-- DATA FOR REVIEW follows --

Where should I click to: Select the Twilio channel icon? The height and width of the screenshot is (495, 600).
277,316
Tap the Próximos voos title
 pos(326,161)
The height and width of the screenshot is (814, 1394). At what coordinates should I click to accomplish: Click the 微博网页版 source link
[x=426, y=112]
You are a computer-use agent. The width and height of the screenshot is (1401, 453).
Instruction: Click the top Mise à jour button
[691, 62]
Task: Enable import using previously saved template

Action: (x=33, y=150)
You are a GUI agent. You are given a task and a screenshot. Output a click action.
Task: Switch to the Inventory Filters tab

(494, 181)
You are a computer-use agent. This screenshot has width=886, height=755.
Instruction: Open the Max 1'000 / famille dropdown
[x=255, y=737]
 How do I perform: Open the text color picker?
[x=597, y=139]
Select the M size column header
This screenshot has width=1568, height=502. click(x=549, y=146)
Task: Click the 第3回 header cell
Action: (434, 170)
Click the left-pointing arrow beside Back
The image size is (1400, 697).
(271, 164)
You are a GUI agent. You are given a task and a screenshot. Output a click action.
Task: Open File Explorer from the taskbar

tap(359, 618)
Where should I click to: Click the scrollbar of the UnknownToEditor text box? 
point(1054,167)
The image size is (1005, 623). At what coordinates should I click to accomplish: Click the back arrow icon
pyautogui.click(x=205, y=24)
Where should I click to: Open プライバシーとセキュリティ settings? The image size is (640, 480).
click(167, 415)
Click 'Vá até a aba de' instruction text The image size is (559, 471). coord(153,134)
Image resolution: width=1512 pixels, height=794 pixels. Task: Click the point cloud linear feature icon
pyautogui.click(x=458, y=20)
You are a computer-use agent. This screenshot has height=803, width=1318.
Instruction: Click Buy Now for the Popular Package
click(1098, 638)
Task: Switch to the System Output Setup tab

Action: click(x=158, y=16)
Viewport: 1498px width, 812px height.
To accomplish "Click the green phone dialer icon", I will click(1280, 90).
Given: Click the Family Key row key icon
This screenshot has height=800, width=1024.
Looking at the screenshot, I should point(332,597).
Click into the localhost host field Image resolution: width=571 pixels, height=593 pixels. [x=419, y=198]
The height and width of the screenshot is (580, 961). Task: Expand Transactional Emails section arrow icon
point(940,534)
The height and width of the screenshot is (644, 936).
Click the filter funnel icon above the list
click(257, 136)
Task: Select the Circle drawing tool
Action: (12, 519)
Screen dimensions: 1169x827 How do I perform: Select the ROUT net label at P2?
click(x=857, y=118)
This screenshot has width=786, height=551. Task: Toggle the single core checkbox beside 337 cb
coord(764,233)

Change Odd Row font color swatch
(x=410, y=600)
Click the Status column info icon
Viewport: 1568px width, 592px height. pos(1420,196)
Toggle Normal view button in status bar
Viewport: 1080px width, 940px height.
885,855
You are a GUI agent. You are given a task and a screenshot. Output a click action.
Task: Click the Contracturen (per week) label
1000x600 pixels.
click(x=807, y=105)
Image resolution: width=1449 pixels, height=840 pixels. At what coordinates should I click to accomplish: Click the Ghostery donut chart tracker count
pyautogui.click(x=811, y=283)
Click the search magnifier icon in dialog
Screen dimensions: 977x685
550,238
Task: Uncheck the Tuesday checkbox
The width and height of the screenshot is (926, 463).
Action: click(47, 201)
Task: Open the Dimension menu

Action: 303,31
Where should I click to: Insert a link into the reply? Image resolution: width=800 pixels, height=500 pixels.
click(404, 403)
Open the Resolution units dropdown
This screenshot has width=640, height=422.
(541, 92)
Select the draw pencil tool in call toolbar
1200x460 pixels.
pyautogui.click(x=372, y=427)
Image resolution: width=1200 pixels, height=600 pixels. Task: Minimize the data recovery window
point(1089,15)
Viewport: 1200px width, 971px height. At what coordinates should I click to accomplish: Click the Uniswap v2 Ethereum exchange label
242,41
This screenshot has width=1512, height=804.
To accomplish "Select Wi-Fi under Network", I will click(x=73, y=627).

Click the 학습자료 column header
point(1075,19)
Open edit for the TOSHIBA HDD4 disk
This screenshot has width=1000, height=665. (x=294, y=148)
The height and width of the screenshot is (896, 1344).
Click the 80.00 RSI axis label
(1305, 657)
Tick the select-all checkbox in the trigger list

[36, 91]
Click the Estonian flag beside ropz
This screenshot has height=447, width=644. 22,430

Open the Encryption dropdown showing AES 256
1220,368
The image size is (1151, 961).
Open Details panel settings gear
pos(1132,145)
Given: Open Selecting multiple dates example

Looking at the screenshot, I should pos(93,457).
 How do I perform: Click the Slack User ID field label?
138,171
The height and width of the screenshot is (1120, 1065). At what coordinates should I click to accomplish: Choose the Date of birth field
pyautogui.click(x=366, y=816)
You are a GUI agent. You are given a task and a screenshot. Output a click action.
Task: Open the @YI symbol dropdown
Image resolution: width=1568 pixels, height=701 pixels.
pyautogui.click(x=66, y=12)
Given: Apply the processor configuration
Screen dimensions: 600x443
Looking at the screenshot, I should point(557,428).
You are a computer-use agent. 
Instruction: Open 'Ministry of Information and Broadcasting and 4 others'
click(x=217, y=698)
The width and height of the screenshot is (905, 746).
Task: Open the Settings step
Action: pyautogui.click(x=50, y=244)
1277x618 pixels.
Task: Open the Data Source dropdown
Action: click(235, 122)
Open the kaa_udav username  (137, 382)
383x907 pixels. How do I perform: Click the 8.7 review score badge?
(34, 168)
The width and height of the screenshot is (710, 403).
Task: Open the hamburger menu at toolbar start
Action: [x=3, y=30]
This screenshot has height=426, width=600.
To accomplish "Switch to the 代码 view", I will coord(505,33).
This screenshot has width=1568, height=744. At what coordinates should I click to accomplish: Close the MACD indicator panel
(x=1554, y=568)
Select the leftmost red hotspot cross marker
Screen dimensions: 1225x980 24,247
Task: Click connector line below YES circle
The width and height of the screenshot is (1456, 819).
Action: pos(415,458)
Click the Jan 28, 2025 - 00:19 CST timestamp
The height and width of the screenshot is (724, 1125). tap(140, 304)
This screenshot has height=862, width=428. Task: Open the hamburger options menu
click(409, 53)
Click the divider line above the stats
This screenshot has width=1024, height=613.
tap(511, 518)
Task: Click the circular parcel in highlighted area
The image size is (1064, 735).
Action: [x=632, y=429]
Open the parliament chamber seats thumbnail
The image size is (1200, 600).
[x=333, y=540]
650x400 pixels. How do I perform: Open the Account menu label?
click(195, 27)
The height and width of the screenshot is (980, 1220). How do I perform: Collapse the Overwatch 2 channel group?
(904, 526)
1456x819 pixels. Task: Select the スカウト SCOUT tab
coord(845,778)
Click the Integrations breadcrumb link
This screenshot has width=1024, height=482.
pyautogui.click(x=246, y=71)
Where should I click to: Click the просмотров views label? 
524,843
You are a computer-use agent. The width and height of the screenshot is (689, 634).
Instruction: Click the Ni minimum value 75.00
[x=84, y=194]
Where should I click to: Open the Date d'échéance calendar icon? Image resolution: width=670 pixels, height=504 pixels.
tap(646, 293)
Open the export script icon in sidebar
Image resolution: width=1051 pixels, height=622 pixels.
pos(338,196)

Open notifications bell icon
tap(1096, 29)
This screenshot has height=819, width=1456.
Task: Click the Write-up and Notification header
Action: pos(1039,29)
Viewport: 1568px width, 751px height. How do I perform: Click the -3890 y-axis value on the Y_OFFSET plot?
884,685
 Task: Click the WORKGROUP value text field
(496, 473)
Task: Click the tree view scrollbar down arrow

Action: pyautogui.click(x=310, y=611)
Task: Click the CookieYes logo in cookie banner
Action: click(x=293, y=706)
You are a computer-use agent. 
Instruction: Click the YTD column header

-- DATA FOR REVIEW concluded --

WORK INSTRUCTION:
Output every record verbatim.

SOLUTION TO THIS PROBLEM:
Where should I click to: Select the Twilio channel icon? The height and width of the screenshot is (495, 600).
277,316
Tap the Próximos voos title
 pos(326,161)
The height and width of the screenshot is (814, 1394). At what coordinates should I click to accomplish: Click the 微博网页版 source link
[x=426, y=112]
You are a computer-use agent. The width and height of the screenshot is (1401, 453).
Instruction: Click the top Mise à jour button
[691, 62]
Task: Enable import using previously saved template

Action: (x=33, y=150)
You are a GUI agent. You are given a task and a screenshot. Output a click action.
Task: Switch to the Inventory Filters tab

(494, 181)
You are a computer-use agent. This screenshot has width=886, height=755.
Instruction: Open the Max 1'000 / famille dropdown
[x=255, y=737]
 How do I perform: Open the text color picker?
[x=597, y=139]
Select the M size column header
This screenshot has width=1568, height=502. click(x=549, y=146)
Task: Click the 第3回 header cell
Action: (434, 170)
Click the left-pointing arrow beside Back
The image size is (1400, 697).
(271, 164)
You are a GUI agent. You are given a task and a screenshot. Output a click action.
Task: Open File Explorer from the taskbar

tap(359, 618)
Where should I click to: Click the scrollbar of the UnknownToEditor text box? 
point(1054,167)
The image size is (1005, 623). At what coordinates should I click to accomplish: Click the back arrow icon
pyautogui.click(x=205, y=24)
Where should I click to: Open プライバシーとセキュリティ settings? The image size is (640, 480).
click(167, 415)
Click 'Vá até a aba de' instruction text The image size is (559, 471). coord(153,134)
Image resolution: width=1512 pixels, height=794 pixels. Task: Click the point cloud linear feature icon
pyautogui.click(x=458, y=20)
You are a computer-use agent. This screenshot has height=803, width=1318.
Instruction: Click Buy Now for the Popular Package
click(1098, 638)
Task: Switch to the System Output Setup tab

Action: click(x=158, y=16)
Viewport: 1498px width, 812px height.
To accomplish "Click the green phone dialer icon", I will click(1280, 90).
Given: Click the Family Key row key icon
This screenshot has height=800, width=1024.
Looking at the screenshot, I should point(332,597).
Click into the localhost host field Image resolution: width=571 pixels, height=593 pixels. [x=419, y=198]
The height and width of the screenshot is (580, 961). Task: Expand Transactional Emails section arrow icon
point(940,534)
The height and width of the screenshot is (644, 936).
Click the filter funnel icon above the list
click(257, 136)
Task: Select the Circle drawing tool
Action: (12, 519)
Screen dimensions: 1169x827 How do I perform: Select the ROUT net label at P2?
click(x=857, y=118)
This screenshot has width=786, height=551. Task: Toggle the single core checkbox beside 337 cb
coord(764,233)

Change Odd Row font color swatch
(x=410, y=600)
Click the Status column info icon
Viewport: 1568px width, 592px height. pos(1420,196)
Toggle Normal view button in status bar
Viewport: 1080px width, 940px height.
885,855
You are a GUI agent. You are given a task and a screenshot. Output a click action.
Task: Click the Contracturen (per week) label
1000x600 pixels.
click(x=807, y=105)
Image resolution: width=1449 pixels, height=840 pixels. At what coordinates should I click to accomplish: Click the Ghostery donut chart tracker count
pyautogui.click(x=811, y=283)
Click the search magnifier icon in dialog
Screen dimensions: 977x685
550,238
Task: Uncheck the Tuesday checkbox
The width and height of the screenshot is (926, 463).
Action: click(47, 201)
Task: Open the Dimension menu

Action: 303,31
Where should I click to: Insert a link into the reply? Image resolution: width=800 pixels, height=500 pixels.
click(404, 403)
Open the Resolution units dropdown
This screenshot has width=640, height=422.
(541, 92)
Select the draw pencil tool in call toolbar
1200x460 pixels.
pyautogui.click(x=372, y=427)
Image resolution: width=1200 pixels, height=600 pixels. Task: Minimize the data recovery window
point(1089,15)
Viewport: 1200px width, 971px height. At what coordinates should I click to accomplish: Click the Uniswap v2 Ethereum exchange label
242,41
This screenshot has width=1512, height=804.
To accomplish "Select Wi-Fi under Network", I will click(x=73, y=627).

Click the 학습자료 column header
point(1075,19)
Open edit for the TOSHIBA HDD4 disk
This screenshot has width=1000, height=665. (x=294, y=148)
The height and width of the screenshot is (896, 1344).
Click the 80.00 RSI axis label
(1305, 657)
Tick the select-all checkbox in the trigger list

[36, 91]
Click the Estonian flag beside ropz
This screenshot has height=447, width=644. 22,430

Open the Encryption dropdown showing AES 256
1220,368
The image size is (1151, 961).
Open Details panel settings gear
pos(1132,145)
Given: Open Selecting multiple dates example

Looking at the screenshot, I should pos(93,457).
 How do I perform: Click the Slack User ID field label?
138,171
The height and width of the screenshot is (1120, 1065). At what coordinates should I click to accomplish: Choose the Date of birth field
pyautogui.click(x=366, y=816)
You are a GUI agent. You are given a task and a screenshot. Output a click action.
Task: Open the @YI symbol dropdown
Image resolution: width=1568 pixels, height=701 pixels.
pyautogui.click(x=66, y=12)
Given: Apply the processor configuration
Screen dimensions: 600x443
Looking at the screenshot, I should point(557,428).
You are a computer-use agent. 
Instruction: Open 'Ministry of Information and Broadcasting and 4 others'
click(x=217, y=698)
The width and height of the screenshot is (905, 746).
Task: Open the Settings step
Action: pyautogui.click(x=50, y=244)
1277x618 pixels.
Task: Open the Data Source dropdown
Action: click(235, 122)
Open the kaa_udav username  (137, 382)
383x907 pixels. How do I perform: Click the 8.7 review score badge?
(34, 168)
The width and height of the screenshot is (710, 403).
Task: Open the hamburger menu at toolbar start
Action: [x=3, y=30]
This screenshot has height=426, width=600.
To accomplish "Switch to the 代码 view", I will coord(505,33).
This screenshot has width=1568, height=744. At what coordinates should I click to accomplish: Close the MACD indicator panel
(x=1554, y=568)
Select the leftmost red hotspot cross marker
Screen dimensions: 1225x980 24,247
Task: Click connector line below YES circle
The width and height of the screenshot is (1456, 819).
Action: pos(415,458)
Click the Jan 28, 2025 - 00:19 CST timestamp
The height and width of the screenshot is (724, 1125). tap(140, 304)
This screenshot has height=862, width=428. Task: Open the hamburger options menu
click(409, 53)
Click the divider line above the stats
This screenshot has width=1024, height=613.
tap(511, 518)
Task: Click the circular parcel in highlighted area
The image size is (1064, 735).
Action: [x=632, y=429]
Open the parliament chamber seats thumbnail
The image size is (1200, 600).
[x=333, y=540]
650x400 pixels. How do I perform: Open the Account menu label?
click(195, 27)
The height and width of the screenshot is (980, 1220). How do I perform: Collapse the Overwatch 2 channel group?
(904, 526)
1456x819 pixels. Task: Select the スカウト SCOUT tab
coord(845,778)
Click the Integrations breadcrumb link
This screenshot has width=1024, height=482.
pyautogui.click(x=246, y=71)
Where should I click to: Click the просмотров views label? 
524,843
You are a computer-use agent. The width and height of the screenshot is (689, 634).
Instruction: Click the Ni minimum value 75.00
[x=84, y=194]
Where should I click to: Open the Date d'échéance calendar icon? Image resolution: width=670 pixels, height=504 pixels.
tap(646, 293)
Open the export script icon in sidebar
Image resolution: width=1051 pixels, height=622 pixels.
pos(338,196)

Open notifications bell icon
tap(1096, 29)
This screenshot has height=819, width=1456.
Task: Click the Write-up and Notification header
Action: pos(1039,29)
Viewport: 1568px width, 751px height. How do I perform: Click the -3890 y-axis value on the Y_OFFSET plot?
884,685
 Task: Click the WORKGROUP value text field
(496, 473)
Task: Click the tree view scrollbar down arrow

Action: pyautogui.click(x=310, y=611)
Task: Click the CookieYes logo in cookie banner
Action: click(x=293, y=706)
You are a computer-use agent. 
Instruction: Click the YTD column header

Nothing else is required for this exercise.